Text and item location entries
[start]
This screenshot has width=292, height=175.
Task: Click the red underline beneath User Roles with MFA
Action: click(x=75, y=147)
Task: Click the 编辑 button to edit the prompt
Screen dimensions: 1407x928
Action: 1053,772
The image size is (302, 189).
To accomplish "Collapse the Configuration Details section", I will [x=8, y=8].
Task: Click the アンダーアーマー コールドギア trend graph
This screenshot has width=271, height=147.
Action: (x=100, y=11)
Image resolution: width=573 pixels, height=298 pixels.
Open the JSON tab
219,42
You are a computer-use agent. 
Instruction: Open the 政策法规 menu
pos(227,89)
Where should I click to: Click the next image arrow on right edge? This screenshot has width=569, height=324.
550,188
[end]
[start]
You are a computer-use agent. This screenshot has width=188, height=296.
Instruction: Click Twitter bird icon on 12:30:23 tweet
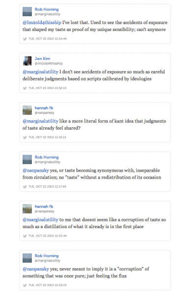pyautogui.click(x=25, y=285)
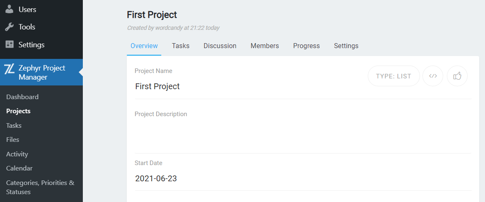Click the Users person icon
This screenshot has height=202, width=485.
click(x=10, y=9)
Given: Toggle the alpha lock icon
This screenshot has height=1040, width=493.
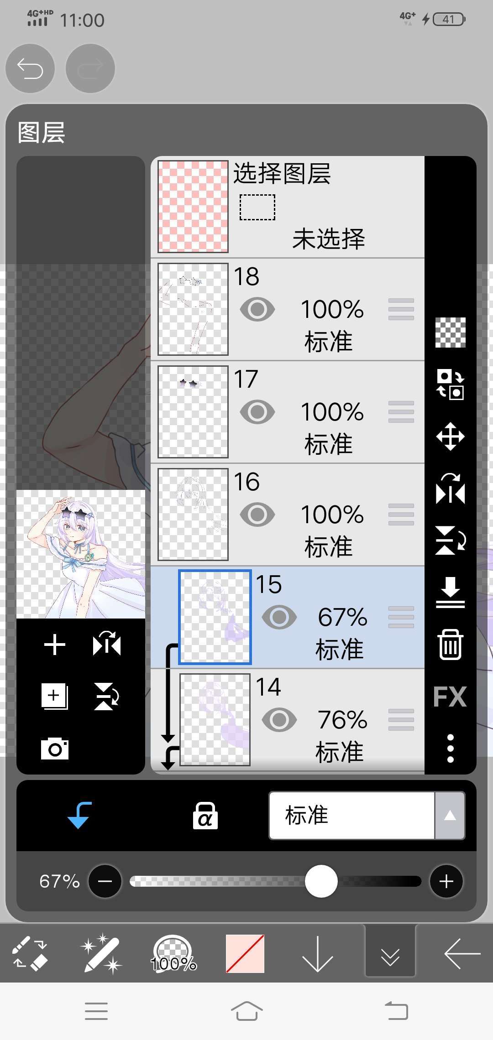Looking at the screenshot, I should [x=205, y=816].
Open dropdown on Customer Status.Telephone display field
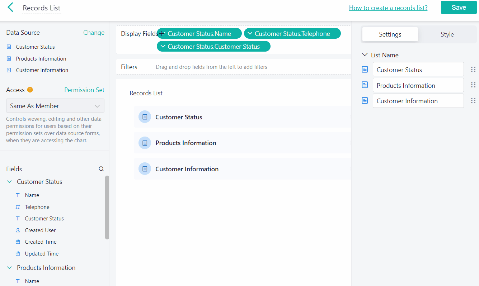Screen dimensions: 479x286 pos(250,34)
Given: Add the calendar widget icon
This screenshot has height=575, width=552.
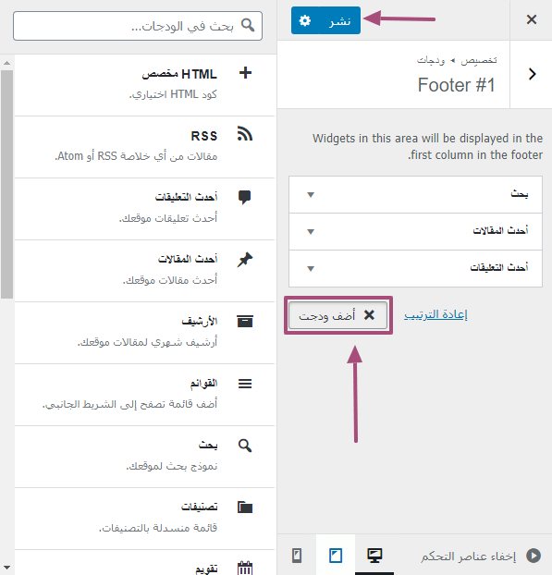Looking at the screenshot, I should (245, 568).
[end]
> [Task to complete]: Repeat the lines from the one containing "You are a computer-use agent. This" through the one containing "Screen dimensions: 479x286 pos(250,34)", inclusive, and leave the pictures out of your answer.

> [Written answer]:
You are a computer-use agent. This screenshot has width=188, height=296.
Instruction: Click Twitter bird icon on 12:30:23 tweet
pyautogui.click(x=25, y=285)
Click the Users person icon
This screenshot has height=202, width=485.
click(x=10, y=9)
Given: Toggle the alpha lock icon
This screenshot has height=1040, width=493.
Looking at the screenshot, I should [x=205, y=816].
Open dropdown on Customer Status.Telephone display field
Screen dimensions: 479x286 pos(250,34)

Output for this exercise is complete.